Moreover, far from leading to an age of intolerance, the opening of the New World, the birth of Protestantism and the widespread access to learning provided by the printing press, all had the effect of allowing for greater differences in religious beliefs. The press put religious texts into people's hands, Luther vindicated their right to read them & develop their own understandings of their meaning and the New World provided a safety valve for those who would previously have been destroyed as heretics, to flee & establish their own communities of like believers. Mr. Rushdie's attempt to square the circle and equate the rise of fundamentalist Islam and Hindu nationalism with the rise of Europe, is profoundly wrong.
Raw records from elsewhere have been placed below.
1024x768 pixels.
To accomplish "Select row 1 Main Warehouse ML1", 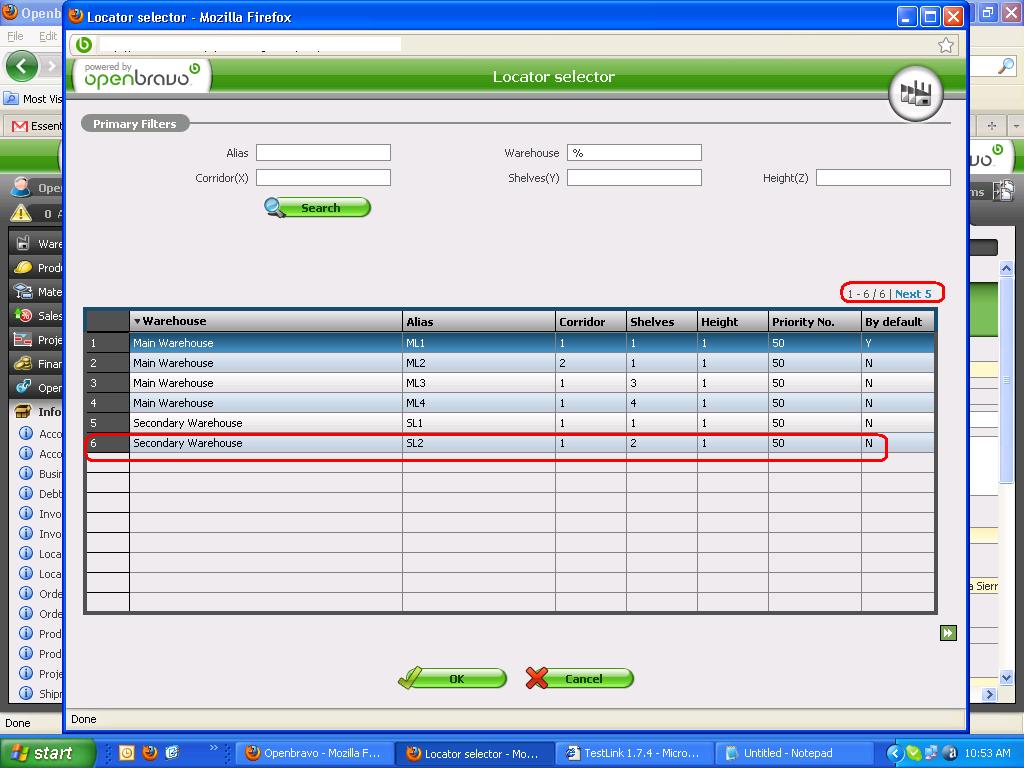I will (266, 343).
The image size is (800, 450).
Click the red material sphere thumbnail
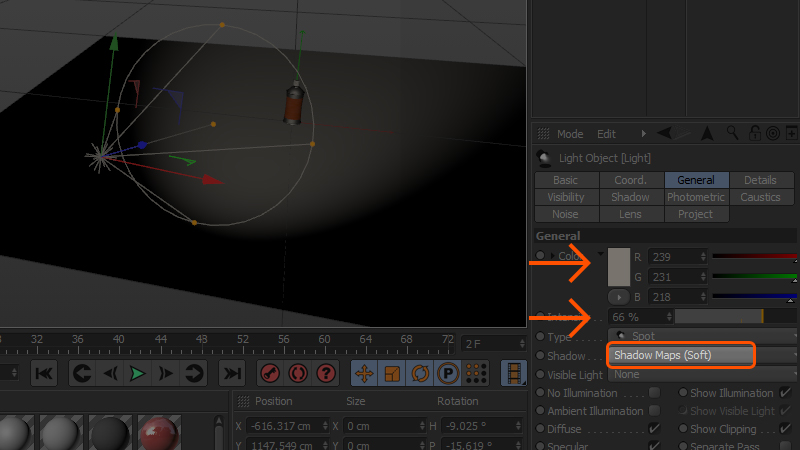tap(158, 434)
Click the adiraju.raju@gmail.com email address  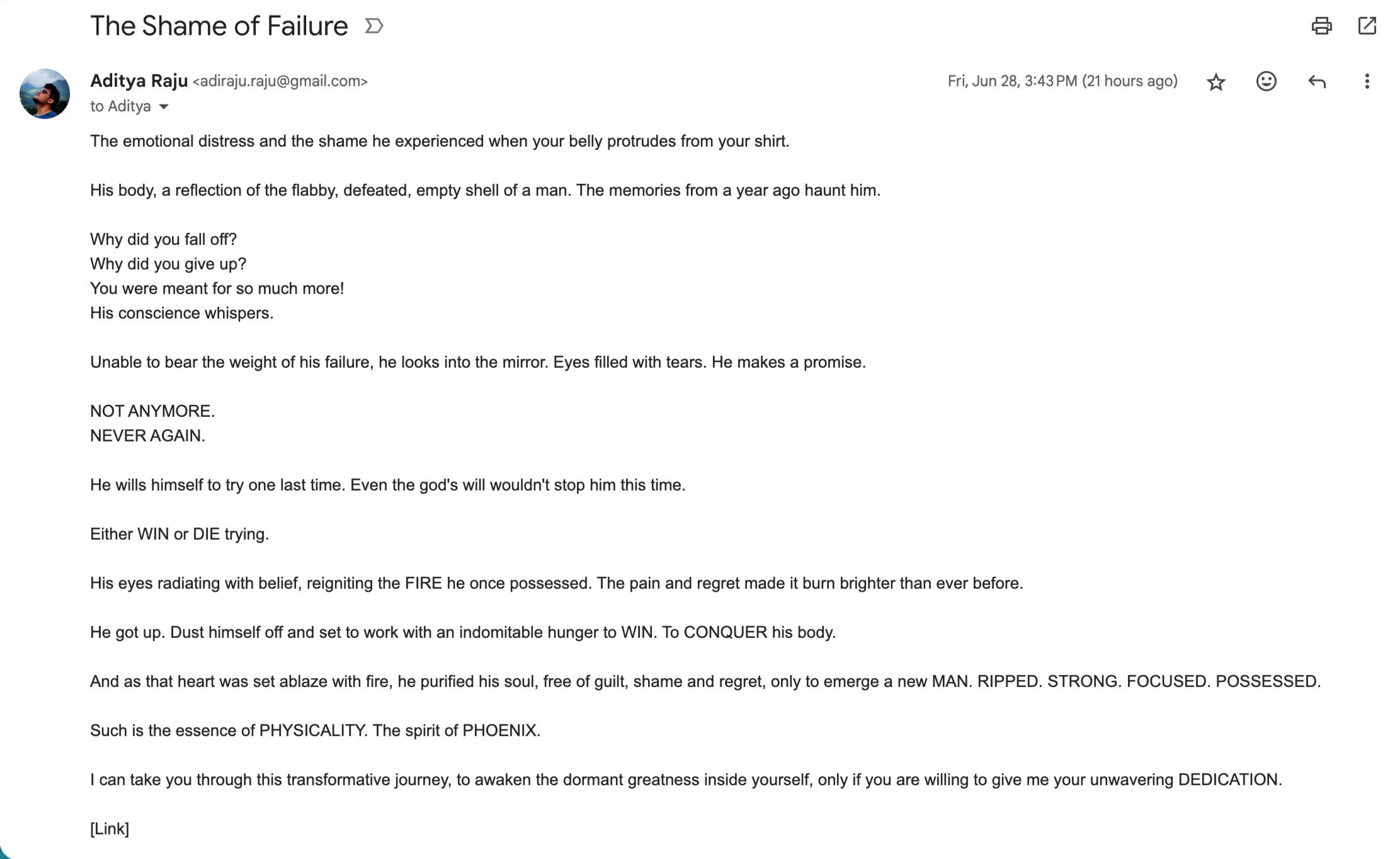coord(280,81)
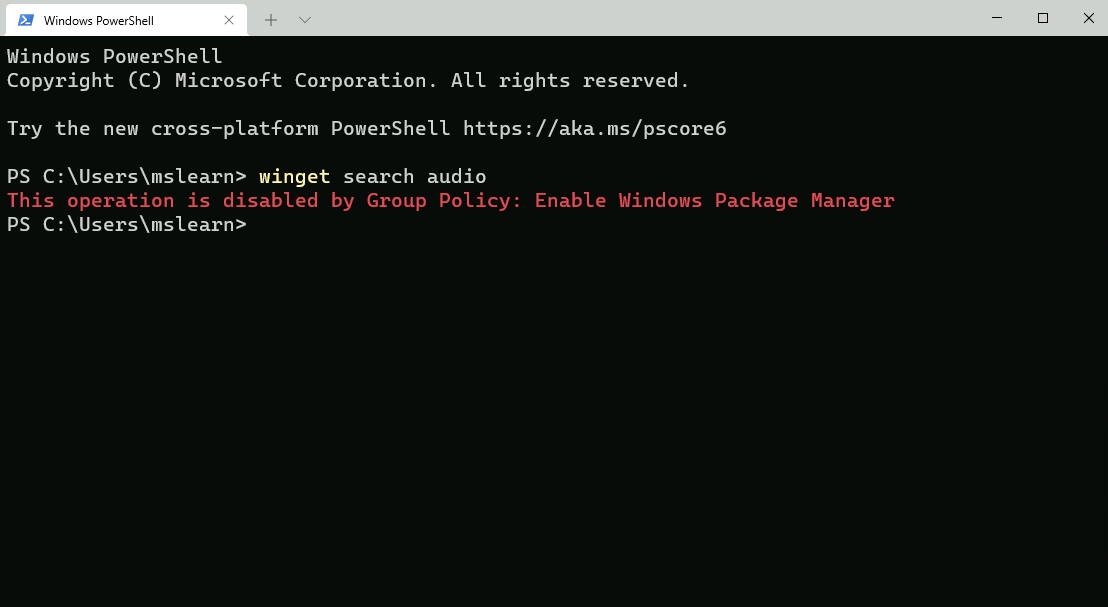Click the Windows PowerShell heading text
Image resolution: width=1108 pixels, height=607 pixels.
coord(113,56)
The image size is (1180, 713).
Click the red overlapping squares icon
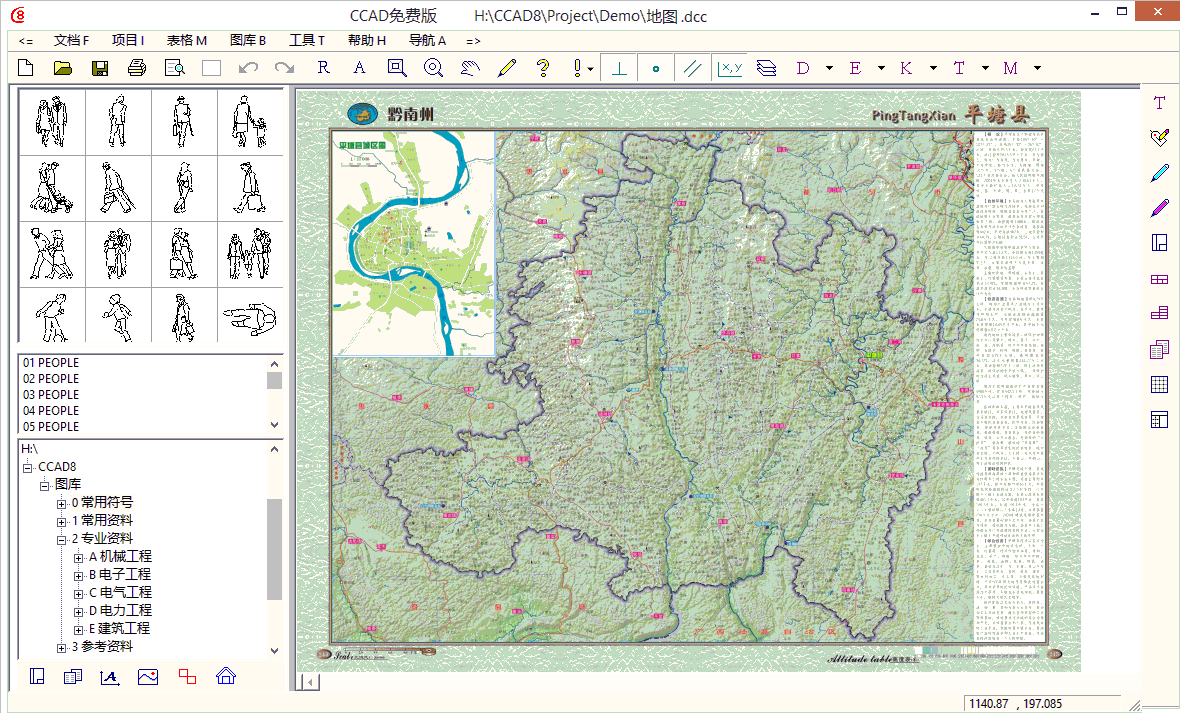187,676
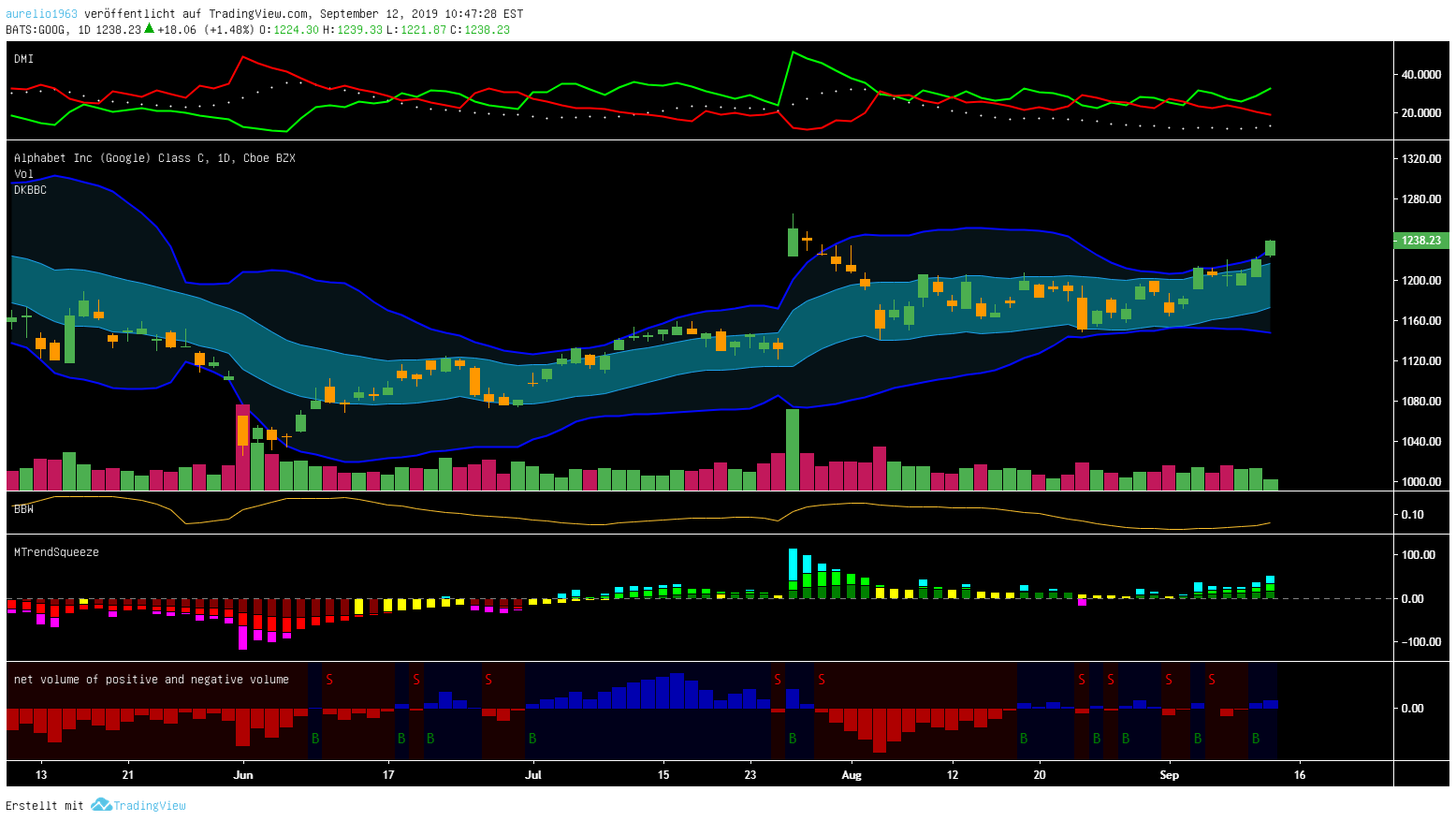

Instead, these two spasms of intolerance are more readily comparable to the Inquisition. Against the great tide of the Reformation and Renaissance, the Catholic Church tried to interpose a breakwater of intolerant conformity, but it was doomed to failure. Similarly, fundamentalist Islam and nationalist Hinduism will ultimately be swamped by the tides of Protestantism, Capitalism and Democracy.
Mr. Rushdie should recognize that the forces of history are on his side,
relax a little, and return to writing less portentous fictions like his
Carrollesque Haroun
and the Sea of Stories, to which, incidentally, his little word plays
are better suited.
(Reviewed:)
Grade: (D)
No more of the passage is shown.